BNF Notation for Rescue-Retry

     void MethodBodyBlock() :
     {}
     {
         [ RequireClause() ] ( BlockStatement() )* [ EnsureClause() ] [ RescueClause() ]
     }

     void AssertionClause() :
     {}
     {
         [ InvariantClause() ] [ VariantClause() ] Statement()
     }

     void RequireClause() :
     {}
     {
         <REQUIRE> ( BooleanAssertion() ";" )+ <ASS_END>
     }

     void EnsureClause() :
     {}
     {
         <ENSURE> ( BooleanChangeAssertion() ";" )+ <ASS_END>
     }

     void BooleanAssertion() :
     {}
     {
         LOOKAHEAD ( AssertionLabel() ) AssertionLabel() AssertionExpression() | AssertionExpression()
         }

     void BooleanChangeAssertion() :
     {}
     {
         LOOKAHEAD ( <CHANGEONLY> ) <CHANGEONLY> "{" [ ChangeList() ] "}" | BooleanAssertion()
     }

     void ChangeList() :
     {}
     {
          FieldReference() ( "," FieldReference() )*
     }

     void FieldReference() :
     {}
     {
         [ "this" "." ] <IDENTIFIER>
     }

     void AssertionLabel() :
     {}
     {
         "[" <IDENTIFIER> [ ":" AssertionExpression() ] "]"
     }

     void ClassInvariantClause() :
     {}
     {
         <INVARIANT> ( BooleanAssertion() ";" )+ <ASS_END>
     }

     void InvariantClause() :
     {}
     {
         <INVARIANT> (  BooleanAssertion() ";" )+ <ASS_END>
     }

     void CheckClause() :
     {}
     {
         <CHECK> ( BooleanAssertion() ";" )+ <ASS_END>
     }

     void RescueClause() :
     {}
     {
         <RESCUE>  [ ( RescueCatch() ";" )+ ] | [ RescueRetry() ] <ASS_END>
     }

     void RescueCatch() :
     {}
     {
         "catch" "(" FormalParameter() ")" "{" ( BlockStatement() | RetryStatement() )* "}"
     }

     void  RescueRetry() :
     {}
     {
         RetryStatement() ";"
     }

Code Generation Functions for Rescue-Retry

Node for Rescue-Retry

    public Object visit(RescueCatch node, Object vi) {

        /* RescueCatch ::= ("catch" "(" FormalParameter ")")? "{" ( BlockStatement | RetryStatement )* "}" */
        boolean retry = false;

        if (node.getFirstToken().image == "catch") {
            FormalParameter p = (FormalParameter)node.jjtGetChild(0).jjtAccept(this,vi);
            ((VInfo)vi).rescues.addElement(p);
            // look for a retry (important info for code generation !)
            for (int i = 1; i < node.jjtGetNumChildren(); i++)

:: Provided data ::
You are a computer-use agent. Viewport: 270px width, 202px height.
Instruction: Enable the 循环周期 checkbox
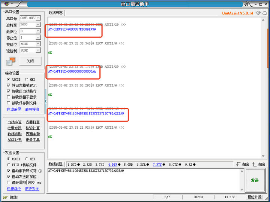(x=9, y=182)
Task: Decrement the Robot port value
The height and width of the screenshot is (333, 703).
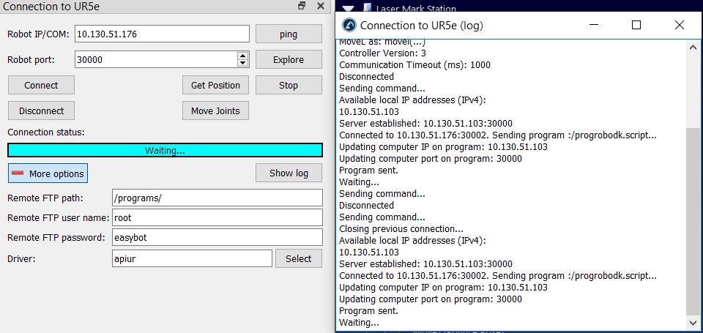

:: Required task 1 ::
Summarize the BNF text on rescue-retry in two sentences.
:: Required task 2 ::
Please rewrite everything in the records from the line containing "Task: Decrement the Robot port value" down to the end of the records, replacing "Decrement" with "Increment" and leaving the pictures out.
The records have nothing to do with the BNF text.

:: Full response 1 ::
The grammar defines a method body block as an optional require clause, any number of block statements, an optional ensure clause and an optional rescue clause. A rescue catch takes a formal parameter and a body of block or retry statements, and its code generation visitor adds that parameter to the rescues and looks for a retry.

:: Full response 2 ::
Task: Increment the Robot port value
The height and width of the screenshot is (333, 703).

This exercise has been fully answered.